• Some thoughts about queerness


    I need a space to store some of the historical facts I found while browsing queer topics, as well as some of my thoughts about them, and I decided I might as well turn it into a blog article. This is going to be much less put together and more like an assortment of historical references and rants than my other posts here.

    Historical reference

    “Queer” is a word that has historically meant “strange”, with all its possibly connotations – from “whimsical” to “suspicious”. Sometime during 19th century it became one of the ways to denote a man’s homosexuality (or just any preference towards other men, not necessarily exclusive, no distinctions were made yet), and its first usage is often attributed to the Marquis of Queensberry, Oscar Wilde’s accuser, in 1894. I don’t believe he made it up all by himself and people of all social classes just started repeating after him, but rather, this is just the first recorded example of this word in such a context, because it was used during a court case. Back then male attraction to men together with paraphilias was more often described as “sodomy”.
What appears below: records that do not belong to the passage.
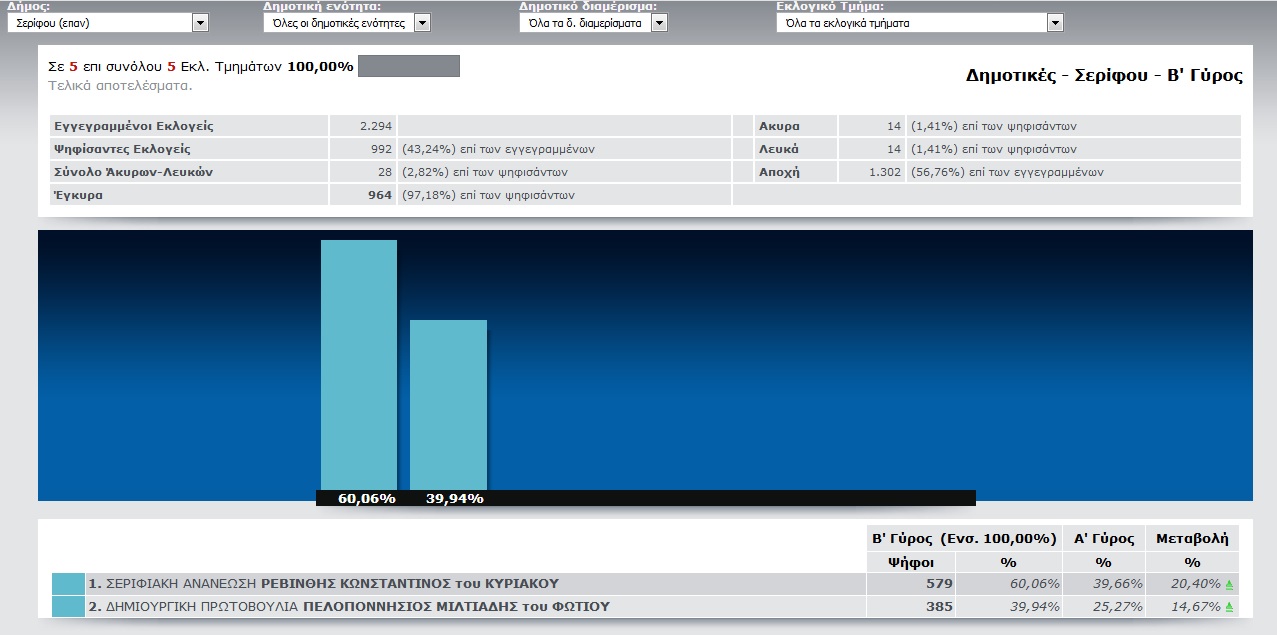
Task: Click the Α' Γύρος column header
Action: pyautogui.click(x=1103, y=538)
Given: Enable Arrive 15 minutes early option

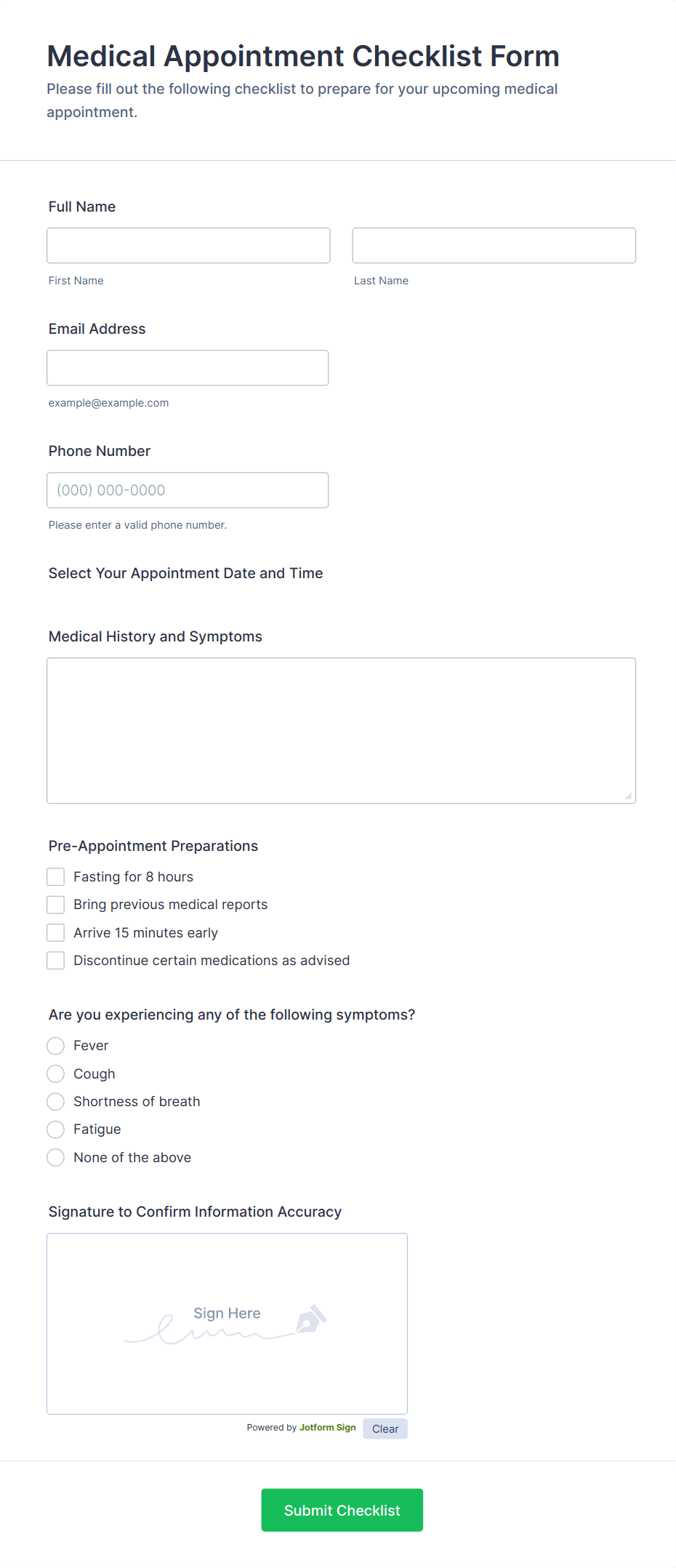Looking at the screenshot, I should click(55, 932).
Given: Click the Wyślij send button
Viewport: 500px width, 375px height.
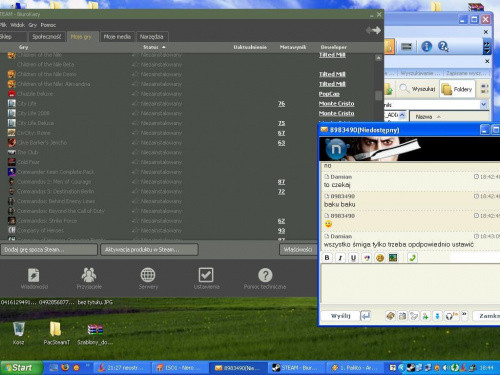Looking at the screenshot, I should point(340,316).
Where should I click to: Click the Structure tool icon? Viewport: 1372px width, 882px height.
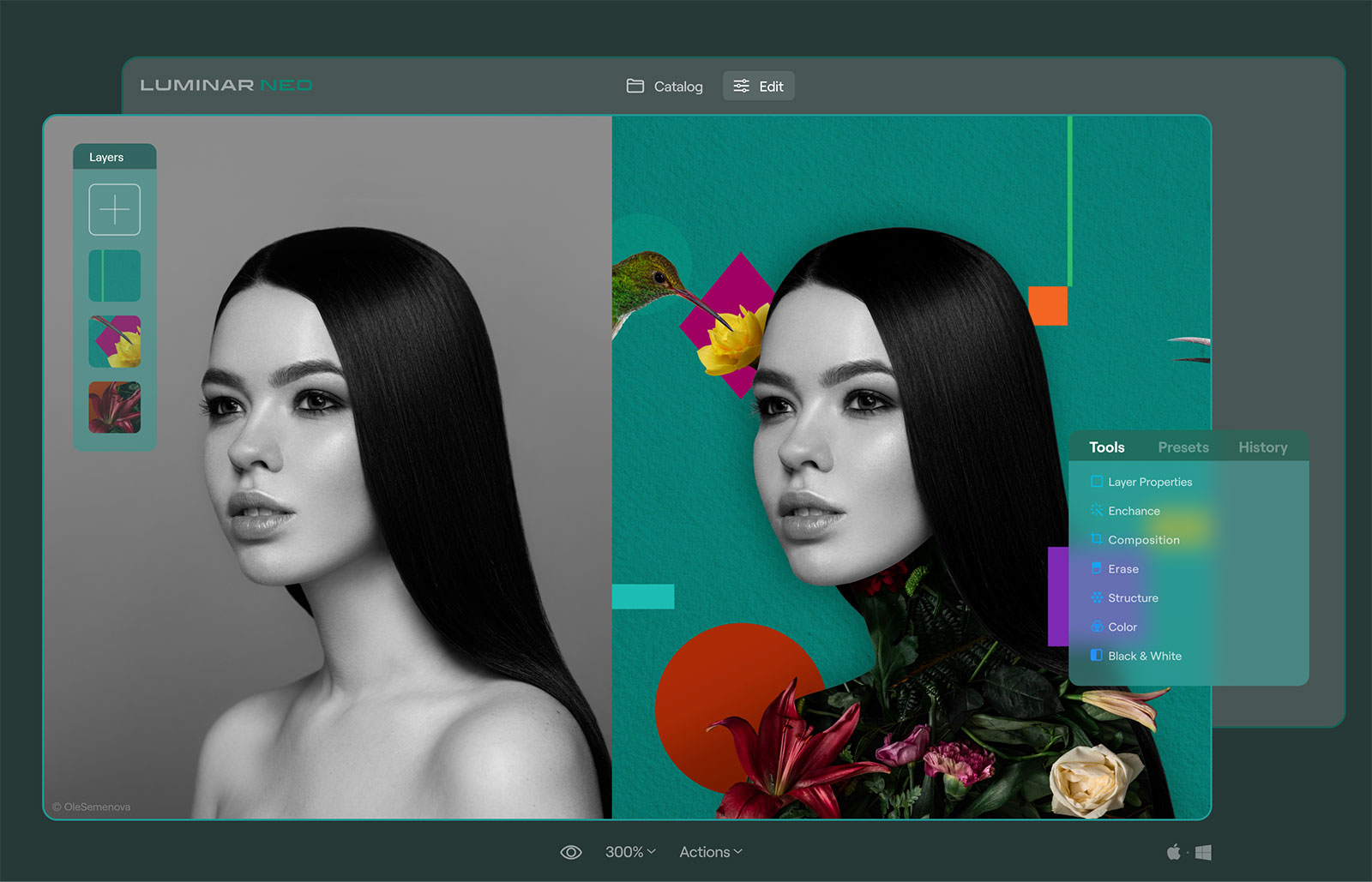(x=1096, y=597)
    In any case, by 1910s-1920s this word was already used widely as self identification among men who loved men. I grabbed the following screenshots from Gay New York by a gay historian George Chauncey (the link where I first accessed this book is inactive, but it’s also available here):

    Page 101
    Pages 15-16
    Page 19

    To sum it up, these men identified as “queer” to differentiate themselves from gender non-conforming, feminine “faggots”. The word fell out of favor by 30s-40s and became partially replaced by “gay”, and, much like nowadays, men who preferred “queer” over “gay” were attacked for this choice. 

    Sally McConnell-Ginet, a linguist, reports in Gender, Sexuality, and Meaning: Linguistic Practice and Politics that the usage of this word until late 1980s was predominantly derogatory, even though it was somewhat politer than “faggot” or “fairy”. She also talks in more detail about how and when the word was reclaimed again and brings as an example a speech by a bi activist Autumn Courtney in 1988. Starting from late 1980s this identity became fully an identity again, and now it explicitly included not only men who are attracted to men, but lesbians, trans people, and, as McConnell-Ginet puts it, “others who challenge heteronormative views of sexuality”.

    Around the same time and later, in 1990s, such concepts as “queer studies” and “queer theory” emerged. A large self advocacy and activism group was called Queer Nation, and it was one of the driving forces behind this term’s reclamation. And, correct me if I’m wrong, because I lost my citation on that and it isn’t something I can easily find by searching, there wasn’t a large pushback against it being the umbrella term till early 2010s. The change was caused by ace exclusionism, people trying to erase queerness of the asexual identity. “Queer is a slur” and “queer is too ambiguous, just say if you’re L, G, B, or T” are the two most common arguments of the exclusionists nowadays. Asexuality, by the way, was first defined within a feminist lesbian event in 1972, and is unquestionably included by most queer organizations. Right now we’re going through a stage of rapid polarization on the topic of value of the term “queer”, and almost every non cis, non straight person online has some kind of an emotional opinion about it. 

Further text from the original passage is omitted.